Pada tahap eksplorasi, peserta didik harus diberi kesempatan untuk bekerja sama dengan teman-temannya tanpa arahan langsung dari guru. Fase ini merupakan kesempatan bagi siswa untuk menguji hipotesis atau prediksi mereka, mendiskusikan dengan teman sekelompoknya dan menetapkan keputusan, berinteraksi dengan lingkungan melalui kegiatan-kegiatan seperti praktikum, menganalisis artikel, mendiskusikan fenomena alam, mengamati fenomena alam atau perilaku sosial, dan lain-lain. Dari kegiatan ini diharapkan timbul ketidakseimbangan dalam struktur mentalnya yang ditandai dengan munculnya pertanyaan-pertanyaan yang mengarah pada berkembangnya pola pikir yang diawali dengan kata-kata seperti mengapa dan bagaimana . Munculnya pertanyaan-pertanyaan tersebut sekaligus merupakan indikator kesiapan siswa untuk menempuh tahap berikutnya.

 

  1. Penjelasan

 

Pada tahap ini, peserta didik menggunakan data yang mereka kumpulkan untuk memecahkan masalah dan melaporkan apa yang mereka lakukan dan mencoba untuk mencari tahu jawaban atas masalah yang disajikan.
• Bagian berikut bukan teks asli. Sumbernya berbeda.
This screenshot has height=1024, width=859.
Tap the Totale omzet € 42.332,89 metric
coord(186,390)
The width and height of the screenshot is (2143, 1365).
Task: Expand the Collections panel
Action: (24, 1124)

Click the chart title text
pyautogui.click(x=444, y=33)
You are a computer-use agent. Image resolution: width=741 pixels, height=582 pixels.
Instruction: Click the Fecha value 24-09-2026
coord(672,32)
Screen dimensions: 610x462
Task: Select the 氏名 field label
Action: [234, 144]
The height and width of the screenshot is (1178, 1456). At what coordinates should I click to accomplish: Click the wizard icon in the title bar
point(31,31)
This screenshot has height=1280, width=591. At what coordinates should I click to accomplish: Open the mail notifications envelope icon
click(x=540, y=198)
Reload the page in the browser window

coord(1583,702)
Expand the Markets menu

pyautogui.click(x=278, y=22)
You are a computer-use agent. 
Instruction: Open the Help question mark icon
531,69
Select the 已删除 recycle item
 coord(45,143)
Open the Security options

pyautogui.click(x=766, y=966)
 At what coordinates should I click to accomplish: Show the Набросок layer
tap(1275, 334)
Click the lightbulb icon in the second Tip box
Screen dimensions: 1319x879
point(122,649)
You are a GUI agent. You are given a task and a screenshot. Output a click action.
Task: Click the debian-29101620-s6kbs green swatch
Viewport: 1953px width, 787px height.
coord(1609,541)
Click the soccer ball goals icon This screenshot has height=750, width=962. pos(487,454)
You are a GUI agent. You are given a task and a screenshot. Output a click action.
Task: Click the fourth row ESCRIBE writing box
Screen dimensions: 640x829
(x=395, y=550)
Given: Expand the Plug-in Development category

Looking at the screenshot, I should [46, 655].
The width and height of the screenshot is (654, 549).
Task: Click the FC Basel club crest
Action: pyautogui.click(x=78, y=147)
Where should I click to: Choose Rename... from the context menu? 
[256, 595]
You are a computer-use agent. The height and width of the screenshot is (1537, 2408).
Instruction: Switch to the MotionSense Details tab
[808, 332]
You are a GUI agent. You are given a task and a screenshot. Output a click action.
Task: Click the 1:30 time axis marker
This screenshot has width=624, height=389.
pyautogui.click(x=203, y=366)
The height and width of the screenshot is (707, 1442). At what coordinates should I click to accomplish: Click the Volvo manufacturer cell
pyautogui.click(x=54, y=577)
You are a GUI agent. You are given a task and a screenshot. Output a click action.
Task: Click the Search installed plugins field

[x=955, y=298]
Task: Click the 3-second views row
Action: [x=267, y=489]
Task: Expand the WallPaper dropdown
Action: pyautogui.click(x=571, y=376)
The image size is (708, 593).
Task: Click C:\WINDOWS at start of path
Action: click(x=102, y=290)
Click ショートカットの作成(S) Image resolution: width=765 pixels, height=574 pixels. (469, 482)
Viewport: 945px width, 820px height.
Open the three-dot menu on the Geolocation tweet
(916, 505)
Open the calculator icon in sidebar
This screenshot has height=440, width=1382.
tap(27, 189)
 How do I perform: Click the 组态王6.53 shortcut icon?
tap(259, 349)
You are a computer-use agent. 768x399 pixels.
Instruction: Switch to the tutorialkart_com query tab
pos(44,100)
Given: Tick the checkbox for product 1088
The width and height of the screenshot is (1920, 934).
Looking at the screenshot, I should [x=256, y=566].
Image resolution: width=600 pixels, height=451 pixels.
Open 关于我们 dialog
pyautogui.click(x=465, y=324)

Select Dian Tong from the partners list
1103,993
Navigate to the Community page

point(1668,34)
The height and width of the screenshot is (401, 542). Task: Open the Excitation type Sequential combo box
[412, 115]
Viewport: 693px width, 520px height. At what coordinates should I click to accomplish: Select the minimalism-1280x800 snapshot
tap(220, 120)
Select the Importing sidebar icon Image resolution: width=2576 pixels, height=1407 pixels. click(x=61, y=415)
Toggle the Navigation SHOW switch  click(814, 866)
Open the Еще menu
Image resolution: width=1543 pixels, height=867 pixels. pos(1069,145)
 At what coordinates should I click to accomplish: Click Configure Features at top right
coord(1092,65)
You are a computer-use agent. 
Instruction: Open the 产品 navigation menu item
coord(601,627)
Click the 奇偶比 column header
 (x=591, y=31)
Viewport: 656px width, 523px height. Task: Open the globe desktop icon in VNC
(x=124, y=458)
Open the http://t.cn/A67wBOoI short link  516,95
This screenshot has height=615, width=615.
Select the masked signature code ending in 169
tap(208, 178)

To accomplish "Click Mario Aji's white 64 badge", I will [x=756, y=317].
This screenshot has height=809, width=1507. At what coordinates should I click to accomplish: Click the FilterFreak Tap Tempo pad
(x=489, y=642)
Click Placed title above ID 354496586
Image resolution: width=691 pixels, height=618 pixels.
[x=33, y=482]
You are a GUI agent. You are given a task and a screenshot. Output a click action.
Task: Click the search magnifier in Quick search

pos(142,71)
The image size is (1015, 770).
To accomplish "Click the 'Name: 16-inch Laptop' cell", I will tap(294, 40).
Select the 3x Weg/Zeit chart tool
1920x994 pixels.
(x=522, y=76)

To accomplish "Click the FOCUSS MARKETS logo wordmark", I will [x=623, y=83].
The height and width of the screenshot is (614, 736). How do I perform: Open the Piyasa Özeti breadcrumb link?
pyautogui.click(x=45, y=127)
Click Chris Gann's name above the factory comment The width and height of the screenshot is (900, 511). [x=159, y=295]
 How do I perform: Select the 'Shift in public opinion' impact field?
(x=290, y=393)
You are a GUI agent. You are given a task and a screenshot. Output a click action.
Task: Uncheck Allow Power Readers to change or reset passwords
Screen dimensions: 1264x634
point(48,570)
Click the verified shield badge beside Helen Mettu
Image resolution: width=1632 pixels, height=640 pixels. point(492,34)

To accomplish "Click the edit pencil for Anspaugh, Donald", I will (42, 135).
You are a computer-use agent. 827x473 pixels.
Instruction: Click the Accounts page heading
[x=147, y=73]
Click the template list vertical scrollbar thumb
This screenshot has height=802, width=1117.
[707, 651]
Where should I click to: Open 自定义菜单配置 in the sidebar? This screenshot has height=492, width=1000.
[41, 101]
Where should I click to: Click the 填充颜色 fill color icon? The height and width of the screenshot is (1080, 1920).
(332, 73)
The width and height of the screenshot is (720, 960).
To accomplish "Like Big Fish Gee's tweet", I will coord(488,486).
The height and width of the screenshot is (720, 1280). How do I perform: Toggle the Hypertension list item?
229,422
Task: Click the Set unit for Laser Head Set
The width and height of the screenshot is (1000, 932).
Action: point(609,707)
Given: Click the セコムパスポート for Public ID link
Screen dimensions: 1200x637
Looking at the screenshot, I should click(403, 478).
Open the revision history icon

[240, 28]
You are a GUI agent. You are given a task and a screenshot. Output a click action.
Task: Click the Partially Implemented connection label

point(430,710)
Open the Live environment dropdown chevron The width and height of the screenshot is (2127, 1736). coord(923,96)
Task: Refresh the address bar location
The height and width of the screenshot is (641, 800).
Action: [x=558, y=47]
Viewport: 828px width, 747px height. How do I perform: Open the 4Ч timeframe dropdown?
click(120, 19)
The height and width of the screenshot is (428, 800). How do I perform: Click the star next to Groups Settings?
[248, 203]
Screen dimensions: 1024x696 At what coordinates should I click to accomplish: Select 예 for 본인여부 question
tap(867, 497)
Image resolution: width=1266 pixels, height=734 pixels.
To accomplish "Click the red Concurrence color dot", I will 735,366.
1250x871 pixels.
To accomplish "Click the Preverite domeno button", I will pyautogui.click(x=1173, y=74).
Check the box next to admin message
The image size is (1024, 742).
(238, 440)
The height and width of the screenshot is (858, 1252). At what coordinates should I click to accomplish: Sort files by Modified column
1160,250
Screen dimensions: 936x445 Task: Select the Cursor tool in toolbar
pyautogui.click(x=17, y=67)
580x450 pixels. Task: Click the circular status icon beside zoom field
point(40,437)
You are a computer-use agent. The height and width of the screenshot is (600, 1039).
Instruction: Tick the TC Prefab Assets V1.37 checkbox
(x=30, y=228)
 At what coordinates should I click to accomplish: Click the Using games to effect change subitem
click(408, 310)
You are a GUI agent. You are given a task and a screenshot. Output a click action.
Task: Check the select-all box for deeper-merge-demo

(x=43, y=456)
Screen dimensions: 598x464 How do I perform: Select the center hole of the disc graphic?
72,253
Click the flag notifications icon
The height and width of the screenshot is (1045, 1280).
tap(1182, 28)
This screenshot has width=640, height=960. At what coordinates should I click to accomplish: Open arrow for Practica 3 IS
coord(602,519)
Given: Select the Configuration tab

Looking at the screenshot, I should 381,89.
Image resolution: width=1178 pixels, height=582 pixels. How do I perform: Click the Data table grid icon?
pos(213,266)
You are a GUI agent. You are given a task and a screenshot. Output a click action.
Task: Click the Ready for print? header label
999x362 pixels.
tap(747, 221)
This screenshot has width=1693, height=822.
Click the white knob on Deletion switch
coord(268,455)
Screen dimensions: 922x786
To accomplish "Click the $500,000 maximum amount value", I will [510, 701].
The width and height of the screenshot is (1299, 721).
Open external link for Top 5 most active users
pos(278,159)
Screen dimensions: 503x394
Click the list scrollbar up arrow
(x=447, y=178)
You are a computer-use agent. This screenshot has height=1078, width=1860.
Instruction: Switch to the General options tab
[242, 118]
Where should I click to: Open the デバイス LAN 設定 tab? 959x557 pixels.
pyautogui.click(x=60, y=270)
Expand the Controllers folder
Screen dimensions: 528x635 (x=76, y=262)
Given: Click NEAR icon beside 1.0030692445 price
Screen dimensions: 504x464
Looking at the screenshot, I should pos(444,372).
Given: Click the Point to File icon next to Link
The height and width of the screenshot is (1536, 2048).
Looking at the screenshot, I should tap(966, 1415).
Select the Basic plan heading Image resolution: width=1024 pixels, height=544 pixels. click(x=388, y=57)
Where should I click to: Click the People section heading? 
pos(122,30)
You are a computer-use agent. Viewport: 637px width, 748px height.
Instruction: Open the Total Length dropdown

Guru juga memperkenalkan kosa kata baru, frasa atau kalimat untuk label apa yang siswa sudah tahu.

 

  1. Perluasan

 

Pada tahap ini peserta didik  mengembangkan konsep-konsep yang baru dipelajari untuk diterapkan pada contoh-contoh lain, dipakai sebagai ilustrasi konsep yang dapat membantu peserta didik mengembangkan  gagasan-gagasan mereka dalam kehidupannya melalui kegiatan-kegiatan seperti menyelesaikan problem-problem nyata atau melakukan percobaan lebih lanjut.

 

  1. Evaluasi

 

Pada tahap ini ingin mengetahui penjelasan para siswa terhadap siklus pembelajaran. Evaluasi dapat berlangsung setiap tahap pembelajaran, untuk mengarahkan pemahaman konsep juga perkembangan keterampilan. Guru bertugas untuk mengobservasi pengetahuan dan kecakapan peserta didik dalam mengaplikasikan konsep dan perubahan berfikir peserta didik. Biasanya tahap ini dilakukan di akhir pembelajaran berupa tanya jawab untuk mengetahui seberapa jauh pemahaman peserta didik terhadap materi-materi yang telah dipelajari atau berupa ulangan yang nilanya sebagai evaluasi kemampuan.

 

 

KELEBIHAN DAN KEKURANGAN SIKLUS BELAJAR

 

  1. Kelebihan

 

a)      Meningkatkan motivasi belajar karena peserta didik dilibatkan secara aktif dalam proses pembelajaran

b)      Membantu mengembangkan sikap ilmiah peserta didik

c)      Pembelajaran menjadi lebih bermakna

 

  1. Kekurangan

 

a)      Efektifitas pembelajaran rendah jika guru kurang menguasai materi dan langkah-langkah pembelajaran

b)      Menuntut kesungguhan dan kreativitas guru dalam merancang dan melaksanakan proses pembelajaran

c)      Memerlukan pengelolaan kelas yang lebih terencana dan terorganisasi.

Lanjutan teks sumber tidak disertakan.